The concept of taxing the rich to finance government spending is so entrenched in liberal planning that it barely needs to be explicitly stated anymore, but the recent focus on the growing gap in income inequality (itself a subject of many dubious claims) makes the second half of that statement worth examining. The assertion that higher taxes on the rich will somehow narrow that gap is specious. This egalitarian idea is that if the government takes more from the wealthy in taxes (and by implication, but by no means in reality, less from everyone else,) the wealthy will have less money and therefore the gap will shrink. However, "income inequality" refers to gross income, not net after-tax income. Certainly a wealth-transfer is taking place, but the gap in question remains unchanged.
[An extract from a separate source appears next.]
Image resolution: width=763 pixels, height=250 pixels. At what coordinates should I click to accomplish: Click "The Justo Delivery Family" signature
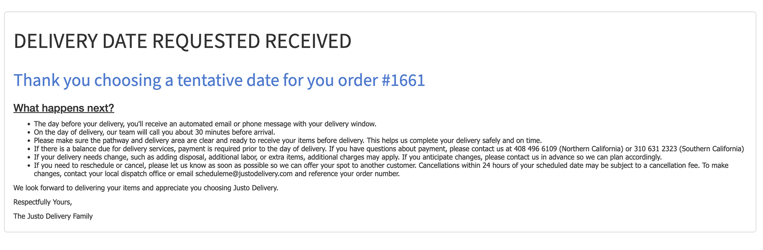point(53,216)
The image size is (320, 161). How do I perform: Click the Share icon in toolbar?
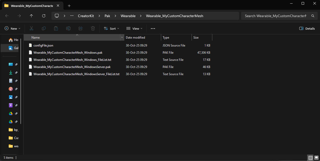click(x=81, y=29)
The only way "taxing the rich" can truly shrink the inequality is by reducing how much income the wealthy obtain in the first place, and somewhat ironically (or cynically,) this is the very economic-growth-killing effect that higher taxes produce. As Jim Saxton's Joint Economic Committee report found in 1997, the best way to reduce the level of an activity is to tax it. The Obama administration may in the end achieve its intended goal of narrowing the income gap, but only by piling more weight on top of an already staggering economy and crushing everyone under the load.